I investigate the role of transaction utility on consumer choice. I design two laboratory paradigms to mirror shopping experiences using discounts and mark-ups (Study 1) and coupons (Study 2). In my experiments, participants purchase virtual products, allowing me to isolate transaction utility from inferences of product quality. Results reveal that consumers experience transaction utility even over these virtual products and will sacrifice monetary payoffs for transaction utility. Participants gain utility from perceived discounts, disutility from perceived mark-ups, and utility from using more of a coupon. My estimates suggest consumers’ marginal rate of substitution between study earnings and transaction utility is: 37-57 cents to gain a dollar of perceived discount and 37-78 cents to avoid a dollar of perceived mark-up. These estimates suggest a large relevance for transaction utility across a wide array of consumer decisions and purchasing behavior.
This paper explores the effect of providing a coupon with an irrelevant cap as a reference point on consumer behavior.

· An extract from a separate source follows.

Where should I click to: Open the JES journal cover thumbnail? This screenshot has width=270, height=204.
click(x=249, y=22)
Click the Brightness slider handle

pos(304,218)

I use a lab-field hybrid “coffee drink experiment” where subjects are randomly assigned to receive either a free coffee-based drink coupon with no price limit, or a coupon with a value cap of $8.00. I find subjects with a value cap chose larger and more expensive drinks, and made more costly modifications to their drinks in order to maximize the utility from the free drink credit with a cap compared to those without the cap. I posit value caps act as targets, and may increase salience on the value of the deal.
Research from the last three decades suggests that fairness plays an important role in economic transactions. However, the vast majority of this evidence investigates behavior in a full-information environment. We develop a new experimental paradigm—which nests the widely used Ultimatum Game—to show that the role of fairness in economic transactions depends fundamentally on the information structure. We find that when transacting agents are less informed, inequality increases. In the absence of information, proposers give less-fair offers and report believing that responders will accept them. Responders do, in fact, accept less-fair offers when proposers are informed, suggesting that responders are concerned about their social image or proposers’ intentions.
This course will introduce you to "managerial economics" which is the application of microeconomic theory to managerial decision-making. Microeconomic theory is a remarkably useful body of ideas for understanding and analyzing the behavior of individuals and firms in a variety of economic settings. The goal of the course is for you to understand this body of theory well enough so that you can effectively analyze managerial (and other) problems in an economic framework. While this is a "tools" course, we will cover many real-world applications, particularly business applications, so that you can witness the usefulness of these tools and acquire the skills to use them yourself. We will depart from the usual microeconomic theory course by giving more emphasis to prescription: What should a manager do in order to achieve some objective? That course deliverable is to compare with description: Why do firms and consumers act the way they do? The latter will still be quite prominent in this course because only by understanding how other firms and customers behave can a manager determine what is beswt for him or her to do. Strategic interaction is explored both in product markets and auctions. Finally, the challenges created by asymmetric information - both in the market and within the firm - are investigated.